Finally, we have reached a moment of rest, but the weight still rests on my shoulders like it did in the depths of the dungeon. I have learned so deeply these last few days that the life of a paladin is a very lonely one, as the others that surround me have very little understanding of the forces and ideals that drive me to do the hard things. It is a conviction so deeply embedded in my heart that I offer to stand in front of fearsome foes and take the hard road to keep these people who attempt to call themselves my friends alive and unscathed, but they still do not understand the pain that their lack of understanding causes. A Ylyndar does not back down from the challenges presented before them, but the chaos in my mind, so easily directed towards those around me is beginning to tear me down.
The words etched into the stone floor of the dungeon that brought me so much dread could only be opened through my word, through the divine magic of a paladin. That command gifted us a small flute, one that I know will aid us in future travels, especially if we travel to the den of the hydra, but it will be given to someone else by my hand when the time comes. Until then, I hold on to the treasure, protecting it from the ideals of the others in the party that find little value in material things that do not further their lot in life. I know that when I step away from traveling with the main group in the next few days, the item will find itself tucked safely in the bags of Khalsinn, one of the few that I fully trust in the group.
We left the dungeon, Zandar calling his men to arms with the aid of our magic. With that, the Night Guard turned on the cultists, allowing us to make our way through the castle and to our eventual destination. We scattered throughout the battle in the great hall, each taking their perceived best way through the chaos. For a moment, I felt elated at the prospect of battle, of battle done in the way that I had spent so many years learning. With a brief spell spoken over Yldris and my bow held tightly, I found myself reaching down from the back of the white wolf for the hand of the dragonborn, swiftly bounding over the battle and making our mark on the changing of the tide when he took my hand with excitement.
The second floor posed a much more interesting strategic problem, but for our group, it was of no consequence. With the authority that I felt lacking for so long, I sent Craea, Zalkin, and Narinn to the teleportation circle that would lead them to a position of ambush on the higher floors while Zandar, Cross, and myself made the forward assault. It was electrifying to finally have a plan heard and followed, especially in the heat of battle. I knew that I would not be able to compare to the master of guards, but my lance was at his service and we would follow through.
As I touched on my divine magic to lead me through, I sent a prayer to the great tree, whether heard or unheard, I will not know. It brought solace as the battle continued, even if my lance was not nearly as deadly as the axes of the dragonborn. We made our way to the final floor, our destination in sight. That was when we saw the true might of the vampire wizard.
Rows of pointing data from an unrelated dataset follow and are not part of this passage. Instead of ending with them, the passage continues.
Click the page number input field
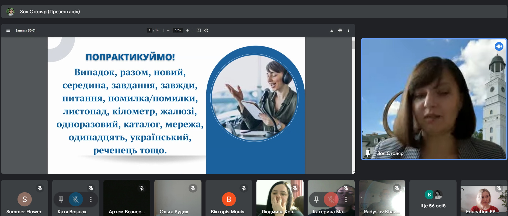Image resolution: width=508 pixels, height=216 pixels. point(149,31)
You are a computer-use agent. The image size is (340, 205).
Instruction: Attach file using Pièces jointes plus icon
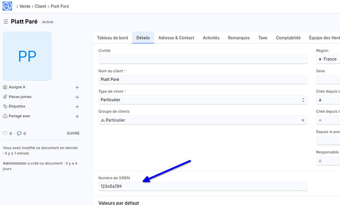[77, 97]
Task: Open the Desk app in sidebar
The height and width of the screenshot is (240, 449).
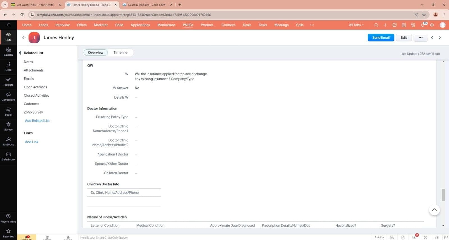Action: (x=8, y=67)
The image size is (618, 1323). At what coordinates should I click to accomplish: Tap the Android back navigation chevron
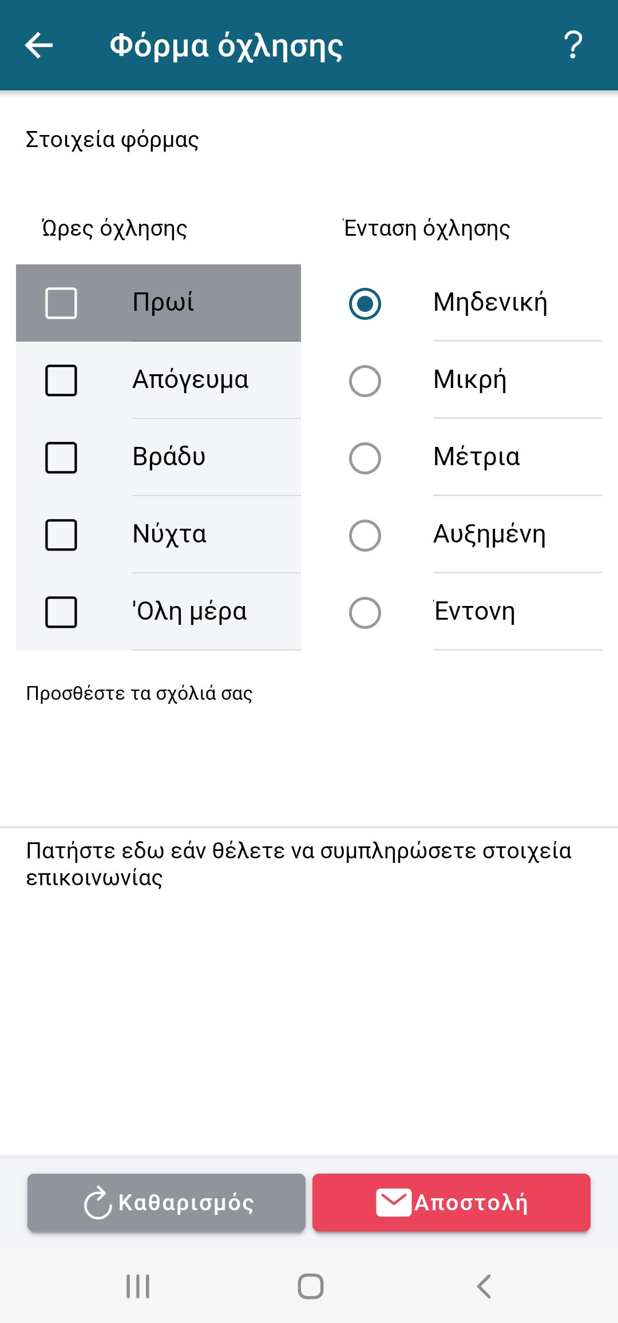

While I could never hope for such power or the ability to use time stop, I hoped for the ability to command such authority and such ability.
I had quipped once before to the cultist cleric that the lord of this town needed a much better healer, a paladin perhaps, and that has come to pass. My abilities at least saved the lord in the moment, and that is all the reward I wish to have. Zandar graced us with weapons far beyond what we deserved, but I was grateful nonetheless. The others search for a greater reward from the lord and his city, but I cannot partake in that. We did our duty and that should be enough.
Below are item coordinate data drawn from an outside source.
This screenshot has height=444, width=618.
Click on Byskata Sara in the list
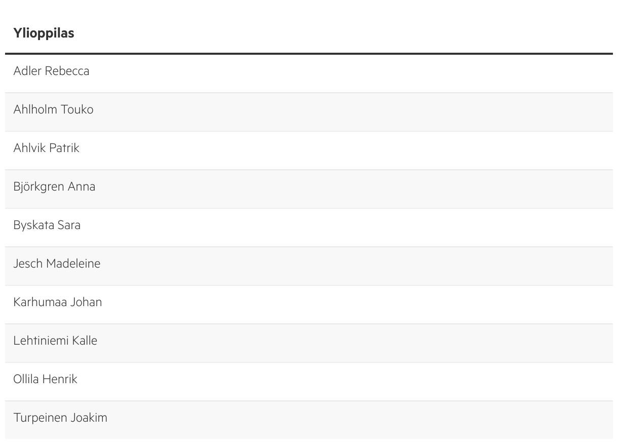pos(47,225)
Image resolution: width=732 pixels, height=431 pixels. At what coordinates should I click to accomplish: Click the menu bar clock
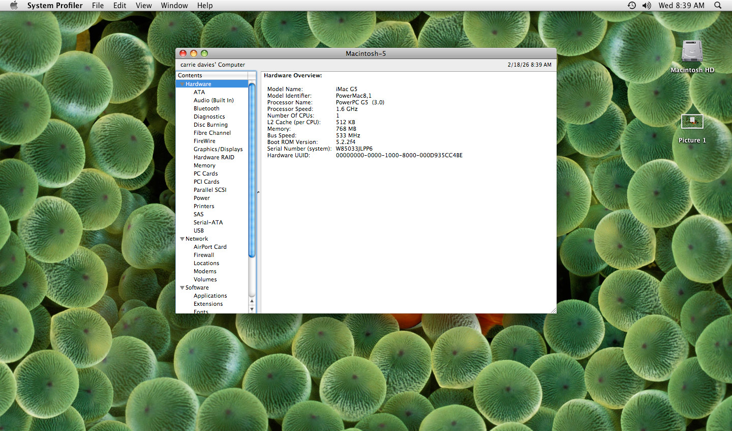point(681,5)
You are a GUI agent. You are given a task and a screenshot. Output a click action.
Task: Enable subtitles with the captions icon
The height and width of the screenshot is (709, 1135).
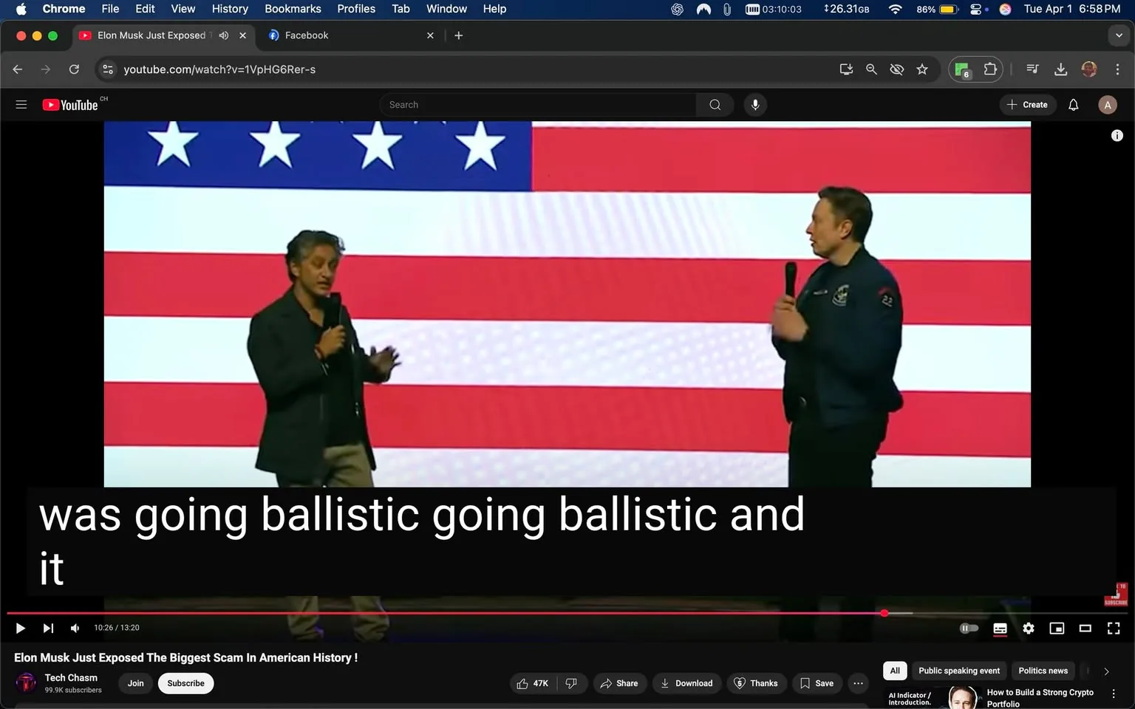click(x=1000, y=628)
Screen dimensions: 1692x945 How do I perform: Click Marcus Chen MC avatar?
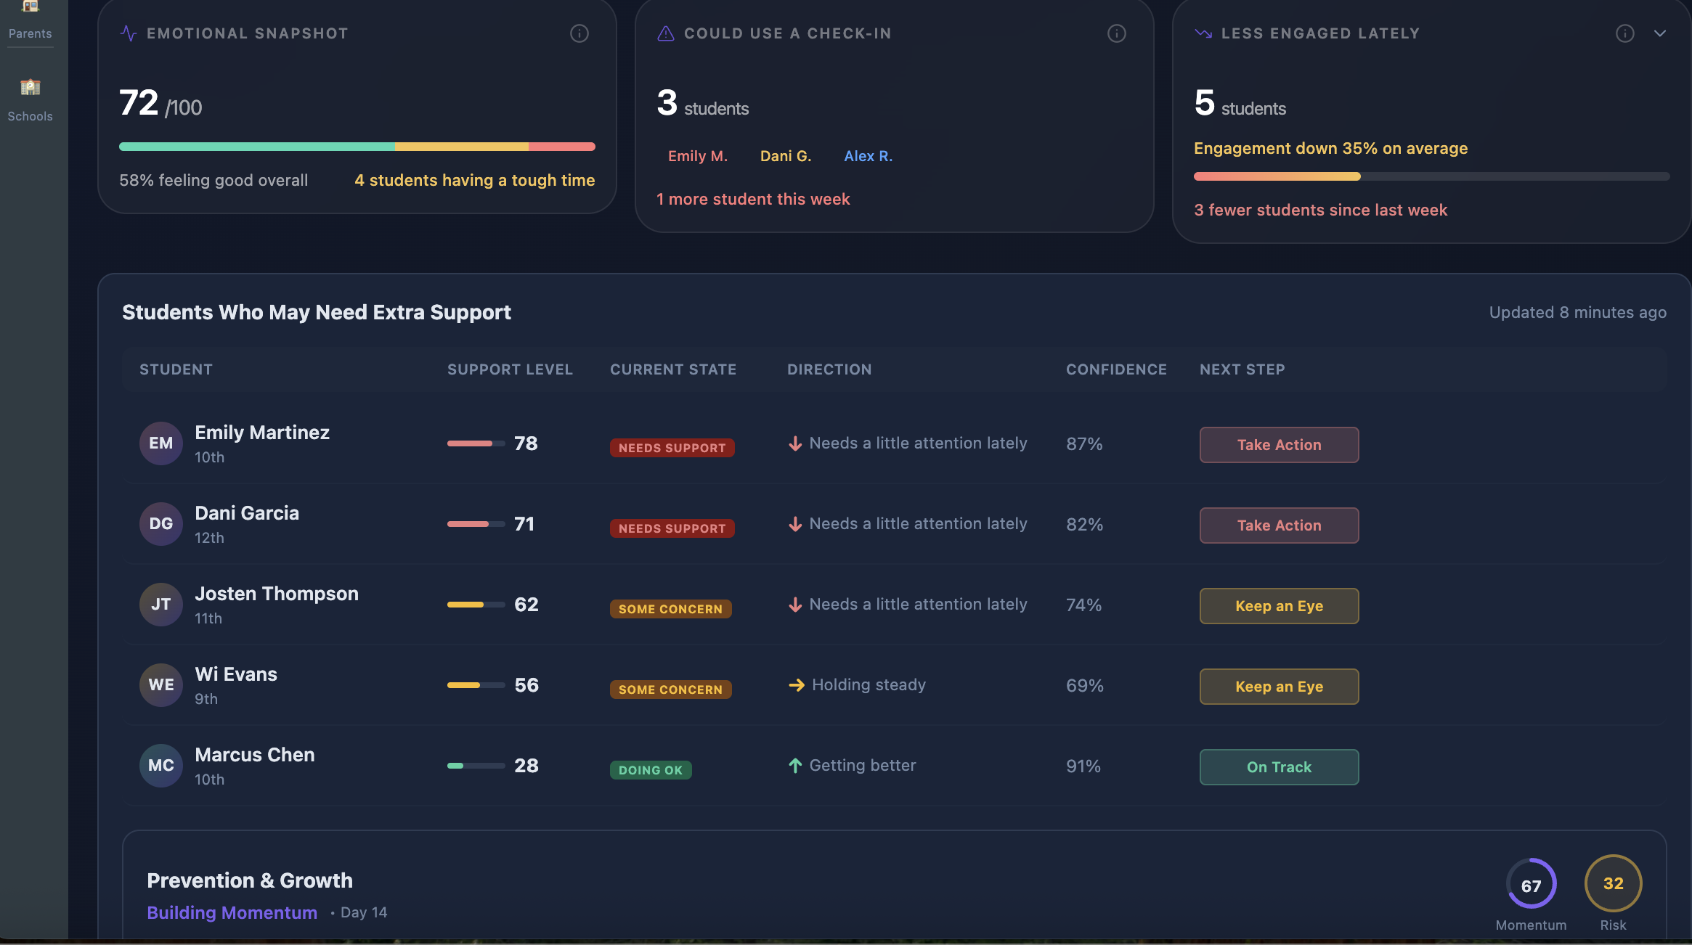(160, 766)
I find myself withdrawing from this group as time goes on. They push the boundaries of my morality and then question why I seem so harsh. I cannot in good conscience continue on with them until I have found more confidence in myself and my beliefs if I am to be questioned at every turn. Some should heed my words, for if they do not listen, the divine magic of the paladin will no longer be available to them. Paladins help those that are in need, but even my father did not survive the Eldritch War without being selfish with our abilities. Maybe it is time to fall more to the ideals of my father and brother than those of my mother. Only the gods will know.